● Problem description:
Exactly as written, reproduce all of the entries.

● Records for this exercise:
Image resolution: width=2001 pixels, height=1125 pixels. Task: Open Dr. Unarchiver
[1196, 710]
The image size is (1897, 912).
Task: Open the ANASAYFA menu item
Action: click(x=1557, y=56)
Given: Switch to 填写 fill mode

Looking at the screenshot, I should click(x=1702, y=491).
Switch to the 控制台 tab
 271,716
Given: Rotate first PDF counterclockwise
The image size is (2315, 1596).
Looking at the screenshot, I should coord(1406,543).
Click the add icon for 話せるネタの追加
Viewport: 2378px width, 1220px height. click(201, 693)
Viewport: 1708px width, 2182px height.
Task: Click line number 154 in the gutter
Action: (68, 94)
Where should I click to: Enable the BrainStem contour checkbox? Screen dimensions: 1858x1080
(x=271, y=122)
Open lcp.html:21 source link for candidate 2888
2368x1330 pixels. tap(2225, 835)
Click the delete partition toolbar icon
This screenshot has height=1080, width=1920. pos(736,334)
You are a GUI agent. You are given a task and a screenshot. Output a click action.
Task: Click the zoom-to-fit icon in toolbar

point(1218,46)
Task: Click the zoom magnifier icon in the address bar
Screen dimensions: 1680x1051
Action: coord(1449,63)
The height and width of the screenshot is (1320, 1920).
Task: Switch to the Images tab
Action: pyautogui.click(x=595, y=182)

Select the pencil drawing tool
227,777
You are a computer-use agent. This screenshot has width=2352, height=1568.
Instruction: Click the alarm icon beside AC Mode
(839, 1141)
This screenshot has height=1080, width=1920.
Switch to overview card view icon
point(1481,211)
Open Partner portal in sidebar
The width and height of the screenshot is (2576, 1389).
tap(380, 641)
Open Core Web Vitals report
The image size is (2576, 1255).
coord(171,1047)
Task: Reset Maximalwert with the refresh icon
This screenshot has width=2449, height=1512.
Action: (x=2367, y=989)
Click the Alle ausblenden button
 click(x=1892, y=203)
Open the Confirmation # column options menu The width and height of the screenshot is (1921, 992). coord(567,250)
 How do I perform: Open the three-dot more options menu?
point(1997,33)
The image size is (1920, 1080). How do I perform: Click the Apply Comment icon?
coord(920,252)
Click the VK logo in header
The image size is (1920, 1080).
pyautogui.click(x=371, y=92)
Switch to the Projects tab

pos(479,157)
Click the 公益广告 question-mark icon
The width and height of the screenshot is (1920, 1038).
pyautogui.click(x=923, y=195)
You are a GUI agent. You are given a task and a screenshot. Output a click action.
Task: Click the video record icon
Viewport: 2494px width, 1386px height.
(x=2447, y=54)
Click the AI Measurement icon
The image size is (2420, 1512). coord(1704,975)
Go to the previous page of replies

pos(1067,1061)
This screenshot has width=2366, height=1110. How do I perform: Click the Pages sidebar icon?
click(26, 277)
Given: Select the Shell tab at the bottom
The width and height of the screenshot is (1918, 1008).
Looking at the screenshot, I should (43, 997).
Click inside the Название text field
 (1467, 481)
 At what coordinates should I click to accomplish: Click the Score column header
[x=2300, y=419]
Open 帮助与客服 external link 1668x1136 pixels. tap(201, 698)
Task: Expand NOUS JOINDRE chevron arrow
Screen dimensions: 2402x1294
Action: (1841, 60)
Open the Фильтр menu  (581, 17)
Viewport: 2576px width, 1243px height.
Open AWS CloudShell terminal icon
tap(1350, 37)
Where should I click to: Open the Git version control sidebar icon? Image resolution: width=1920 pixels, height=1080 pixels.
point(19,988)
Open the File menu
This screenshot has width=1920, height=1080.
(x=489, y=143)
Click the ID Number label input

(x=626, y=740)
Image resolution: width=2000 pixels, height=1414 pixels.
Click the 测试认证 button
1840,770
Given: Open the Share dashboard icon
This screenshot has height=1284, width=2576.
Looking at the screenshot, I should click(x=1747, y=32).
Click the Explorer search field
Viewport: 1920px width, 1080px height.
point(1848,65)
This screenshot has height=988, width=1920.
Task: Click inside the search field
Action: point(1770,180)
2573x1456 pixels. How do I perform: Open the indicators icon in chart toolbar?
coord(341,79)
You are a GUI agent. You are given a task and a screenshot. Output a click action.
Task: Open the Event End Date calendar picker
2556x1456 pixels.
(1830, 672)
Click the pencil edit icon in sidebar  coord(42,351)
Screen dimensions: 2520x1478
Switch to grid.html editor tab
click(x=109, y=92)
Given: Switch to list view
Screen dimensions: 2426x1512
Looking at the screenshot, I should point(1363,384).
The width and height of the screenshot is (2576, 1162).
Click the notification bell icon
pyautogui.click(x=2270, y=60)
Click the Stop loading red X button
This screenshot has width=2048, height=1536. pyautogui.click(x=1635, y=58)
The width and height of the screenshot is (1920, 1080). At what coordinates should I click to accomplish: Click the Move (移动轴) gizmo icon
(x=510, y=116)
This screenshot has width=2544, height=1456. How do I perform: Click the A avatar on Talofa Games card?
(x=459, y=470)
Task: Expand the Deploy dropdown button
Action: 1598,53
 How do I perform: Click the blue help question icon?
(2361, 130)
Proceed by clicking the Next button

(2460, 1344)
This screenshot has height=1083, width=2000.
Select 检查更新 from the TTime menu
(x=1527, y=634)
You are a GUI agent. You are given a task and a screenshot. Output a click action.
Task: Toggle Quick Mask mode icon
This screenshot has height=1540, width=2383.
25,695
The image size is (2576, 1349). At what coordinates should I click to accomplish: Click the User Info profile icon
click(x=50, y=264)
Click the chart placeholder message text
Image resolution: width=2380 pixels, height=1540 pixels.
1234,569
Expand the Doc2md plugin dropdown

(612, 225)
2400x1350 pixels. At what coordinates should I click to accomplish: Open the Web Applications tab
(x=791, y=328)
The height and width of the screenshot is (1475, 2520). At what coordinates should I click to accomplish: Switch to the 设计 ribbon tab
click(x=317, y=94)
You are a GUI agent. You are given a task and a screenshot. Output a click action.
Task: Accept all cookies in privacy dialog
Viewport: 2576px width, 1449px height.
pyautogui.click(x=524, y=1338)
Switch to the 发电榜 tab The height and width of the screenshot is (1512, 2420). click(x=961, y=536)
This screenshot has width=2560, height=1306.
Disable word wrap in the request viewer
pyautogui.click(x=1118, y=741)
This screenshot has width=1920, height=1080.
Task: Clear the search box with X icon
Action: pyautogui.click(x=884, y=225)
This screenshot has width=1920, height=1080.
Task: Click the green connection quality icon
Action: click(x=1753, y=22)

● Written solution:
Image resolution: width=2001 pixels, height=1125 pixels. Task: Open Dr. Unarchiver
[1196, 710]
The image size is (1897, 912).
Task: Open the ANASAYFA menu item
Action: click(x=1557, y=56)
Given: Switch to 填写 fill mode

Looking at the screenshot, I should click(x=1702, y=491).
Switch to the 控制台 tab
 271,716
Given: Rotate first PDF counterclockwise
The image size is (2315, 1596).
Looking at the screenshot, I should coord(1406,543).
Click the add icon for 話せるネタの追加
Viewport: 2378px width, 1220px height. click(201, 693)
Viewport: 1708px width, 2182px height.
Task: Click line number 154 in the gutter
Action: (68, 94)
Where should I click to: Enable the BrainStem contour checkbox? Screen dimensions: 1858x1080
(x=271, y=122)
Open lcp.html:21 source link for candidate 2888
2368x1330 pixels. tap(2225, 835)
Click the delete partition toolbar icon
This screenshot has height=1080, width=1920. pos(736,334)
You are a GUI agent. You are given a task and a screenshot. Output a click action.
Task: Click the zoom-to-fit icon in toolbar

point(1218,46)
Task: Click the zoom magnifier icon in the address bar
Screen dimensions: 1680x1051
Action: coord(1449,63)
The height and width of the screenshot is (1320, 1920).
Task: Switch to the Images tab
Action: pyautogui.click(x=595, y=182)

Select the pencil drawing tool
227,777
You are a computer-use agent. This screenshot has width=2352, height=1568.
Instruction: Click the alarm icon beside AC Mode
(839, 1141)
This screenshot has height=1080, width=1920.
Switch to overview card view icon
point(1481,211)
Open Partner portal in sidebar
The width and height of the screenshot is (2576, 1389).
tap(380, 641)
Open Core Web Vitals report
The image size is (2576, 1255).
coord(171,1047)
Task: Reset Maximalwert with the refresh icon
This screenshot has width=2449, height=1512.
Action: (x=2367, y=989)
Click the Alle ausblenden button
 click(x=1892, y=203)
Open the Confirmation # column options menu The width and height of the screenshot is (1921, 992). coord(567,250)
 How do I perform: Open the three-dot more options menu?
point(1997,33)
The image size is (1920, 1080). How do I perform: Click the Apply Comment icon?
coord(920,252)
Click the VK logo in header
The image size is (1920, 1080).
pyautogui.click(x=371, y=92)
Switch to the Projects tab

pos(479,157)
Click the 公益广告 question-mark icon
The width and height of the screenshot is (1920, 1038).
pyautogui.click(x=923, y=195)
You are a GUI agent. You are given a task and a screenshot. Output a click action.
Task: Click the video record icon
Viewport: 2494px width, 1386px height.
(x=2447, y=54)
Click the AI Measurement icon
The image size is (2420, 1512). coord(1704,975)
Go to the previous page of replies

pos(1067,1061)
This screenshot has width=2366, height=1110. How do I perform: Click the Pages sidebar icon?
click(26, 277)
Given: Select the Shell tab at the bottom
The width and height of the screenshot is (1918, 1008).
Looking at the screenshot, I should (43, 997).
Click inside the Название text field
 (1467, 481)
 At what coordinates should I click to accomplish: Click the Score column header
[x=2300, y=419]
Open 帮助与客服 external link 1668x1136 pixels. tap(201, 698)
Task: Expand NOUS JOINDRE chevron arrow
Screen dimensions: 2402x1294
Action: (1841, 60)
Open the Фильтр menu  (581, 17)
Viewport: 2576px width, 1243px height.
Open AWS CloudShell terminal icon
tap(1350, 37)
Where should I click to: Open the Git version control sidebar icon? Image resolution: width=1920 pixels, height=1080 pixels.
point(19,988)
Open the File menu
This screenshot has width=1920, height=1080.
(x=489, y=143)
Click the ID Number label input

(x=626, y=740)
Image resolution: width=2000 pixels, height=1414 pixels.
Click the 测试认证 button
1840,770
Given: Open the Share dashboard icon
This screenshot has height=1284, width=2576.
Looking at the screenshot, I should click(x=1747, y=32).
Click the Explorer search field
Viewport: 1920px width, 1080px height.
point(1848,65)
This screenshot has height=988, width=1920.
Task: Click inside the search field
Action: point(1770,180)
2573x1456 pixels. How do I perform: Open the indicators icon in chart toolbar?
coord(341,79)
You are a GUI agent. You are given a task and a screenshot. Output a click action.
Task: Open the Event End Date calendar picker
2556x1456 pixels.
(1830, 672)
Click the pencil edit icon in sidebar  coord(42,351)
Screen dimensions: 2520x1478
Switch to grid.html editor tab
click(x=109, y=92)
Given: Switch to list view
Screen dimensions: 2426x1512
Looking at the screenshot, I should point(1363,384).
The width and height of the screenshot is (2576, 1162).
Click the notification bell icon
pyautogui.click(x=2270, y=60)
Click the Stop loading red X button
This screenshot has width=2048, height=1536. pyautogui.click(x=1635, y=58)
The width and height of the screenshot is (1920, 1080). At what coordinates should I click to accomplish: Click the Move (移动轴) gizmo icon
(x=510, y=116)
This screenshot has width=2544, height=1456. How do I perform: Click the A avatar on Talofa Games card?
(x=459, y=470)
Task: Expand the Deploy dropdown button
Action: 1598,53
 How do I perform: Click the blue help question icon?
(2361, 130)
Proceed by clicking the Next button

(2460, 1344)
This screenshot has height=1083, width=2000.
Select 检查更新 from the TTime menu
(x=1527, y=634)
You are a GUI agent. You are given a task and a screenshot. Output a click action.
Task: Toggle Quick Mask mode icon
This screenshot has height=1540, width=2383.
25,695
The image size is (2576, 1349). At what coordinates should I click to accomplish: Click the User Info profile icon
click(x=50, y=264)
Click the chart placeholder message text
Image resolution: width=2380 pixels, height=1540 pixels.
1234,569
Expand the Doc2md plugin dropdown

(612, 225)
2400x1350 pixels. At what coordinates should I click to accomplish: Open the Web Applications tab
(x=791, y=328)
The height and width of the screenshot is (1475, 2520). At what coordinates should I click to accomplish: Switch to the 设计 ribbon tab
click(x=317, y=94)
You are a GUI agent. You are given a task and a screenshot. Output a click action.
Task: Accept all cookies in privacy dialog
Viewport: 2576px width, 1449px height.
pyautogui.click(x=524, y=1338)
Switch to the 发电榜 tab The height and width of the screenshot is (1512, 2420). click(x=961, y=536)
This screenshot has width=2560, height=1306.
Disable word wrap in the request viewer
pyautogui.click(x=1118, y=741)
This screenshot has width=1920, height=1080.
Task: Clear the search box with X icon
Action: pyautogui.click(x=884, y=225)
This screenshot has width=1920, height=1080.
Task: Click the green connection quality icon
Action: click(x=1753, y=22)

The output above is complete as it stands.